# Goal
Please retype the stretch of the listing below from its start through the line containing "click(1274, 117)", both ends included.

[Data items]

•••

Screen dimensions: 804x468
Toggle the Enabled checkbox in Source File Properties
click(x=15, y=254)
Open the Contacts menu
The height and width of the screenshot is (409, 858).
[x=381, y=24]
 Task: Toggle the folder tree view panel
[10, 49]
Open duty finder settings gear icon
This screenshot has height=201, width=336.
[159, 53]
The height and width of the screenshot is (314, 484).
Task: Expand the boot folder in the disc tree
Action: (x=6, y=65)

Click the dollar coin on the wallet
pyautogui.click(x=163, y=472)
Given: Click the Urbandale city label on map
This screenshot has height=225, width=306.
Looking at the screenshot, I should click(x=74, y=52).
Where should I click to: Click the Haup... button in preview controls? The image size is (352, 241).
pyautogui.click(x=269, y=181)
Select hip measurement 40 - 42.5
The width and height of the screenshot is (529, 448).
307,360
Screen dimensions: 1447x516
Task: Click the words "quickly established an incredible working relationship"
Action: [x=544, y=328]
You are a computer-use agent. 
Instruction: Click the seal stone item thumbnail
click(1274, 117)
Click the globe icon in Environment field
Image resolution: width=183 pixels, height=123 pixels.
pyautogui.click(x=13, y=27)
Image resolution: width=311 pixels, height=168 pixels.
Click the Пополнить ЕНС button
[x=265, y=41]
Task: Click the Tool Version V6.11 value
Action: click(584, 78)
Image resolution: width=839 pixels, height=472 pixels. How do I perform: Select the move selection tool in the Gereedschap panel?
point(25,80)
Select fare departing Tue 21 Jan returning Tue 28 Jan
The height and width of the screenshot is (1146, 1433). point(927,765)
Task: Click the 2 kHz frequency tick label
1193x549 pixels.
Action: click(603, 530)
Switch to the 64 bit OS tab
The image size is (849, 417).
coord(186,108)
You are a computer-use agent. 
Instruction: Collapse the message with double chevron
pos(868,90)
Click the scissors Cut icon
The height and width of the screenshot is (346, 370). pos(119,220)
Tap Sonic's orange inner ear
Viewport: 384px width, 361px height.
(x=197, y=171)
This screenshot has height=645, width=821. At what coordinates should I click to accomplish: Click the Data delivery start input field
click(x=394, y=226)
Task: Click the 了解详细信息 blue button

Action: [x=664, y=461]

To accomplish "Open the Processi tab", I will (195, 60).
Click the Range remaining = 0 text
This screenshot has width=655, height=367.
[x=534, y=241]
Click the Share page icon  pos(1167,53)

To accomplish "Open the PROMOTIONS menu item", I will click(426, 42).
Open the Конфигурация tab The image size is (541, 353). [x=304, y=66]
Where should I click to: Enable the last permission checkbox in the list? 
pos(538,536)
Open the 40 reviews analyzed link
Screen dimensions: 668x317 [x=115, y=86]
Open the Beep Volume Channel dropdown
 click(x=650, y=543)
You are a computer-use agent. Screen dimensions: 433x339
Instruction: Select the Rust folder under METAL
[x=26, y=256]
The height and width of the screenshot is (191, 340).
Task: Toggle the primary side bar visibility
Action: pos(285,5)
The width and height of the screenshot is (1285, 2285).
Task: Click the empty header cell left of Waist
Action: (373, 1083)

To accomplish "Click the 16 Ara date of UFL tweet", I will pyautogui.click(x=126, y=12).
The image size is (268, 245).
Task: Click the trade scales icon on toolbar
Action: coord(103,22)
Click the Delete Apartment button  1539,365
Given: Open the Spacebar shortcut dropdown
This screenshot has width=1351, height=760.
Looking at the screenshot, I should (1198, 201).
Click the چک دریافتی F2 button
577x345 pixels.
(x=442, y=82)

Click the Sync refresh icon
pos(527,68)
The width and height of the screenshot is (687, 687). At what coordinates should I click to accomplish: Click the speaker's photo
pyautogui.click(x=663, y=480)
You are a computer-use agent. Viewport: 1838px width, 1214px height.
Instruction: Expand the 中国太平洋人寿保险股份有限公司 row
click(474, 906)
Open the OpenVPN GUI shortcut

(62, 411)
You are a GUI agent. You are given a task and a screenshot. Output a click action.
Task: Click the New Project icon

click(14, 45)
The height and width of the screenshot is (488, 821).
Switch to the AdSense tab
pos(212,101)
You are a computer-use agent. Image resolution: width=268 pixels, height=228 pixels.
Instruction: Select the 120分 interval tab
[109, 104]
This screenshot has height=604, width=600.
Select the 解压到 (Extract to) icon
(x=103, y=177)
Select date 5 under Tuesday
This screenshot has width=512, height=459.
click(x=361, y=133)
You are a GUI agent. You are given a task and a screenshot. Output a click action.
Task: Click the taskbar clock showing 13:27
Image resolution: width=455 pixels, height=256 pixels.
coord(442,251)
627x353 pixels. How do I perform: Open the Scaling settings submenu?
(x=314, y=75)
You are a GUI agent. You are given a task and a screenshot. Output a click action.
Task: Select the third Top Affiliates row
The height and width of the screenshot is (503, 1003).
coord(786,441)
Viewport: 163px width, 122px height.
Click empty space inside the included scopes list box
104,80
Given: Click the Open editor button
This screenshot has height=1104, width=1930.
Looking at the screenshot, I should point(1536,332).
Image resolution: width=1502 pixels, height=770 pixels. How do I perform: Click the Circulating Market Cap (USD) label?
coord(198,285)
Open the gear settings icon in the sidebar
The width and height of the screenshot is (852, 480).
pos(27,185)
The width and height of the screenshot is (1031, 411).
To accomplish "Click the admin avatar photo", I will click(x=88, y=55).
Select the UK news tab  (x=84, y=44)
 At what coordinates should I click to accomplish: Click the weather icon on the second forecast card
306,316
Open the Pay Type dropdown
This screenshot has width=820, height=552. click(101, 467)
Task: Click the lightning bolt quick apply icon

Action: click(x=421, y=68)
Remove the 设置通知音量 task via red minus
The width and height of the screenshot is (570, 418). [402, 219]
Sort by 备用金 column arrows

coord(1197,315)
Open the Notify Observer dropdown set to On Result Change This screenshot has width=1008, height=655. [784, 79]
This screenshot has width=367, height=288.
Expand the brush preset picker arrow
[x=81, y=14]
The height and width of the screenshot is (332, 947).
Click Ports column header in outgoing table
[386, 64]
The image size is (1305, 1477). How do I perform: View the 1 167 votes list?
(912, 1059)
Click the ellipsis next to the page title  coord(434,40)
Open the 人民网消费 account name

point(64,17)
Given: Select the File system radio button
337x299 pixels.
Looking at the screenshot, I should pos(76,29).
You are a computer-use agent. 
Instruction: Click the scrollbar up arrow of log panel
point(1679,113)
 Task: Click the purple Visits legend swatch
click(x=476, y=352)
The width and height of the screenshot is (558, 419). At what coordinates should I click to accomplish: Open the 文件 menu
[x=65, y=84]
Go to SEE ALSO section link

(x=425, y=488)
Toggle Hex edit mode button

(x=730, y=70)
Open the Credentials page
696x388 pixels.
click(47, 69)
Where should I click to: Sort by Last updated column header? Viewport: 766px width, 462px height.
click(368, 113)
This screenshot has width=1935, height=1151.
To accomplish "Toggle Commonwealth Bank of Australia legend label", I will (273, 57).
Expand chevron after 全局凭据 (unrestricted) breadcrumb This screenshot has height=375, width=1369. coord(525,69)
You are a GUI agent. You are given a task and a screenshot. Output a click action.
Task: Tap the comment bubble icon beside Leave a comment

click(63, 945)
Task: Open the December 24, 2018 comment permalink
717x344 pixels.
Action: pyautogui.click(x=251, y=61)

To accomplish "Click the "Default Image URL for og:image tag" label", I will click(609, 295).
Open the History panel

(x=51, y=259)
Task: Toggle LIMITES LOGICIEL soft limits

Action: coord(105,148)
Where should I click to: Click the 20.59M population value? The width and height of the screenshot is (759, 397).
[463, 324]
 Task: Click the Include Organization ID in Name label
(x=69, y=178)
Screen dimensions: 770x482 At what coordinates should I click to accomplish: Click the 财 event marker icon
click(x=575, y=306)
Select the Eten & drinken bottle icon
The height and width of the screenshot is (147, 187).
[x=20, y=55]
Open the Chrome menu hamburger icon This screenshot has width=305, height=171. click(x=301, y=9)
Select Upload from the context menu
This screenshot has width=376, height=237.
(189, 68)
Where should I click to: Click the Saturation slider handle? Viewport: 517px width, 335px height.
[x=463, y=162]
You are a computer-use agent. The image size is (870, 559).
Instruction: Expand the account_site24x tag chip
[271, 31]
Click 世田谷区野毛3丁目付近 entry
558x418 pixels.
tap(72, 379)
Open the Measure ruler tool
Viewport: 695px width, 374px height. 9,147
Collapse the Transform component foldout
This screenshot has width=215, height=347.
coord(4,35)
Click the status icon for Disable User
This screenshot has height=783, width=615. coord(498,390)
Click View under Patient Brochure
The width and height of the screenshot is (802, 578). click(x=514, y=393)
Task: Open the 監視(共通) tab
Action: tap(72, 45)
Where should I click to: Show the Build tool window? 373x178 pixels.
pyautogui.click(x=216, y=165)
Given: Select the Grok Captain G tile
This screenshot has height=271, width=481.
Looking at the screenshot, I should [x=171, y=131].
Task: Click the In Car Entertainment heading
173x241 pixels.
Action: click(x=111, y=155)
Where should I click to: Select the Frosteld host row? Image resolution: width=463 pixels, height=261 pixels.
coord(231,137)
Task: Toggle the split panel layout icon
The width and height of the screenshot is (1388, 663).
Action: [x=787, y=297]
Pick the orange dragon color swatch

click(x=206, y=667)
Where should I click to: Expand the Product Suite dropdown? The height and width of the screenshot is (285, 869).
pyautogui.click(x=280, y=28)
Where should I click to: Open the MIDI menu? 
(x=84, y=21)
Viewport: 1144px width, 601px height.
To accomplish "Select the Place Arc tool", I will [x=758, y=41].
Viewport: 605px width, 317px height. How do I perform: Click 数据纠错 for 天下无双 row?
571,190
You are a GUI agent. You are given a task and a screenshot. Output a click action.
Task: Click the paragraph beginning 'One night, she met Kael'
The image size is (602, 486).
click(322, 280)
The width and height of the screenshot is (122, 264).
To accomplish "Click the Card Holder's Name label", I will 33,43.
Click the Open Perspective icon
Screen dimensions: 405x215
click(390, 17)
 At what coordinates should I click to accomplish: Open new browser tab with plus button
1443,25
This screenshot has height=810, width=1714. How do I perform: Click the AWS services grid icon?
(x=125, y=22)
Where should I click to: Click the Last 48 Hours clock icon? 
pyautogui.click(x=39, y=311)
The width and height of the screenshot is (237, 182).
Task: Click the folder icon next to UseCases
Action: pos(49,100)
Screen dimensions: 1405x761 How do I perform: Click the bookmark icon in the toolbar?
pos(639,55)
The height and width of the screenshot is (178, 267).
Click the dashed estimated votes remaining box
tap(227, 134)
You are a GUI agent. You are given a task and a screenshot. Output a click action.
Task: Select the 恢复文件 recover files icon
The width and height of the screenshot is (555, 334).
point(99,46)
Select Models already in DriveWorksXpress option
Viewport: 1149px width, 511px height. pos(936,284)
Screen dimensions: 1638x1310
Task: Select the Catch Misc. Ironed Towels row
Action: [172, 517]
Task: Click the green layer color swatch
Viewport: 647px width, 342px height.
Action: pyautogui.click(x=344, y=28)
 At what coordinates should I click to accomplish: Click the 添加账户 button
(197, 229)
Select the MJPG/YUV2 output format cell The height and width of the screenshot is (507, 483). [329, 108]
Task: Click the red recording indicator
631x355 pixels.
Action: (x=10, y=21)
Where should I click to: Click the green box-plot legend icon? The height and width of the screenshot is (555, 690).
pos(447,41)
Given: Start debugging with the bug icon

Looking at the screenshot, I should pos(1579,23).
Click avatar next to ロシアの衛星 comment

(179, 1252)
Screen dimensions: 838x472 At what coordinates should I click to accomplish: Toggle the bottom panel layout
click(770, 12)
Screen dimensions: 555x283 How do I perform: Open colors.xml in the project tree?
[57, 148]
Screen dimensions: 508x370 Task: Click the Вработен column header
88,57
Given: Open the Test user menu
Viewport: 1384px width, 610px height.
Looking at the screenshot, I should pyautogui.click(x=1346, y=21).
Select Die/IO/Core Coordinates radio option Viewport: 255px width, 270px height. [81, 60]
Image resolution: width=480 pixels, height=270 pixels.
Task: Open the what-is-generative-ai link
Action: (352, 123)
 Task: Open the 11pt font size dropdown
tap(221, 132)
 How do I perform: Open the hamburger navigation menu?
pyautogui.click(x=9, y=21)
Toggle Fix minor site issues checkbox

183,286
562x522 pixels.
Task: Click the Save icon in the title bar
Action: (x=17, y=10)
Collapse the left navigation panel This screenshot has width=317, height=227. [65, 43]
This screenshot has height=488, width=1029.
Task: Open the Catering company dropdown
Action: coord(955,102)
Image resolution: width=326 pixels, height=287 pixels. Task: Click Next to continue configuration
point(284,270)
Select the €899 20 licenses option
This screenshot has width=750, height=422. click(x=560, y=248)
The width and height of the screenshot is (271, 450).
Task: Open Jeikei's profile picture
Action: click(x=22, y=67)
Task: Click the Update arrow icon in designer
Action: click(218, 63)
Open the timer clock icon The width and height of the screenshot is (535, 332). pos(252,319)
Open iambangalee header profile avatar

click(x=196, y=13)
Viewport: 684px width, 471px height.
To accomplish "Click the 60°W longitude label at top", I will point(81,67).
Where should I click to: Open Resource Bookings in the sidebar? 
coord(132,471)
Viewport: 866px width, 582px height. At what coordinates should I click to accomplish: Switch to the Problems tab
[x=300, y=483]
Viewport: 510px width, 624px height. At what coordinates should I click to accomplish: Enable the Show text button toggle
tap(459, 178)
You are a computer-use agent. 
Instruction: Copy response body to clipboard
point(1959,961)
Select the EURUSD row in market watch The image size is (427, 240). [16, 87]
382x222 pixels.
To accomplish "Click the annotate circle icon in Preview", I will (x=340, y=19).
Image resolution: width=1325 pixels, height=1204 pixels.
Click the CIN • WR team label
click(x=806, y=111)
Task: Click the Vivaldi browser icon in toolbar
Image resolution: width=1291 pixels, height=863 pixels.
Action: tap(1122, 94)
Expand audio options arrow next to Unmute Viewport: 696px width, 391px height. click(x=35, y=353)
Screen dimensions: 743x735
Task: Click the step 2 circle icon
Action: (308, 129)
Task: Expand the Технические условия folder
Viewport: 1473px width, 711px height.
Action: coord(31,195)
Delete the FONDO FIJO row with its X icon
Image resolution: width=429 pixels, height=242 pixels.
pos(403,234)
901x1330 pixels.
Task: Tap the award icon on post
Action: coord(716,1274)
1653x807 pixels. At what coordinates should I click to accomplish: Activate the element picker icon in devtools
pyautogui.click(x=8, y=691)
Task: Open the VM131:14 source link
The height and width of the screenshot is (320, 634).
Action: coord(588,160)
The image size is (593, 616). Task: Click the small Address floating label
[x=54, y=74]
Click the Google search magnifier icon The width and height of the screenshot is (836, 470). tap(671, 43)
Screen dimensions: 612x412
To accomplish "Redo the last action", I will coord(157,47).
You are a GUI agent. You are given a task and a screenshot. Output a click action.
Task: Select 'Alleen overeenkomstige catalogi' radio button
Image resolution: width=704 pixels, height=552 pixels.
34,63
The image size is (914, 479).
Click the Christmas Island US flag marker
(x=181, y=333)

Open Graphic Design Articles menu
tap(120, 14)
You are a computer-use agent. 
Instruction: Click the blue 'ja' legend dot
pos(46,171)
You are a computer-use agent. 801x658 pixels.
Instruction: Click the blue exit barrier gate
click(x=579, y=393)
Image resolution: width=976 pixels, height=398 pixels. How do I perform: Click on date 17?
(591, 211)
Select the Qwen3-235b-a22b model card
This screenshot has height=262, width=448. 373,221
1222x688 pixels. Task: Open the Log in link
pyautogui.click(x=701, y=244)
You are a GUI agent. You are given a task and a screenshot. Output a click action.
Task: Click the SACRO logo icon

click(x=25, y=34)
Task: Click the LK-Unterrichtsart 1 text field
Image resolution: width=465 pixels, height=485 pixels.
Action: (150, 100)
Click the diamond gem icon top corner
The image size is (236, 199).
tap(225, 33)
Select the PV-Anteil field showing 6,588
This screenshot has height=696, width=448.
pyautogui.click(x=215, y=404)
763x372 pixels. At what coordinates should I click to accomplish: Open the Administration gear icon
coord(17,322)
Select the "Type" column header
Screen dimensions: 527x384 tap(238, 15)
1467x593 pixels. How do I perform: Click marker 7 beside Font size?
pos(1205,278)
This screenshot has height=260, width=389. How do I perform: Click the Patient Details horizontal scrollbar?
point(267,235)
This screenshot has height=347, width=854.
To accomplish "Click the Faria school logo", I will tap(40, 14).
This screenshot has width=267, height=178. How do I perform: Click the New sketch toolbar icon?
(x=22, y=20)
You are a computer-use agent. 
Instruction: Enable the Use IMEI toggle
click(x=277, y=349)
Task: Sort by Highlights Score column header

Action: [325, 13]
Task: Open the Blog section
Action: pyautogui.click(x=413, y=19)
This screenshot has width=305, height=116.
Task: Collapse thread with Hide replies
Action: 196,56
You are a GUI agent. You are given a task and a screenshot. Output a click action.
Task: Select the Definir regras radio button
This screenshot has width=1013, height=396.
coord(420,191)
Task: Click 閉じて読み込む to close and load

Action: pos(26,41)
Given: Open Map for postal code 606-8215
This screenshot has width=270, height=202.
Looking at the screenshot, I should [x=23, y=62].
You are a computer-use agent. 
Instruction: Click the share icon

•••

# Finished answer
Screen dimensions: 804x468
Toggle the Enabled checkbox in Source File Properties
click(x=15, y=254)
Open the Contacts menu
The height and width of the screenshot is (409, 858).
[x=381, y=24]
 Task: Toggle the folder tree view panel
[10, 49]
Open duty finder settings gear icon
This screenshot has height=201, width=336.
[159, 53]
The height and width of the screenshot is (314, 484).
Task: Expand the boot folder in the disc tree
Action: (x=6, y=65)

Click the dollar coin on the wallet
pyautogui.click(x=163, y=472)
Given: Click the Urbandale city label on map
This screenshot has height=225, width=306.
Looking at the screenshot, I should click(x=74, y=52).
Where should I click to: Click the Haup... button in preview controls? The image size is (352, 241).
pyautogui.click(x=269, y=181)
Select hip measurement 40 - 42.5
The width and height of the screenshot is (529, 448).
307,360
Screen dimensions: 1447x516
Task: Click the words "quickly established an incredible working relationship"
Action: [x=544, y=328]
You are a computer-use agent. 
Instruction: Click the seal stone item thumbnail
click(1274, 117)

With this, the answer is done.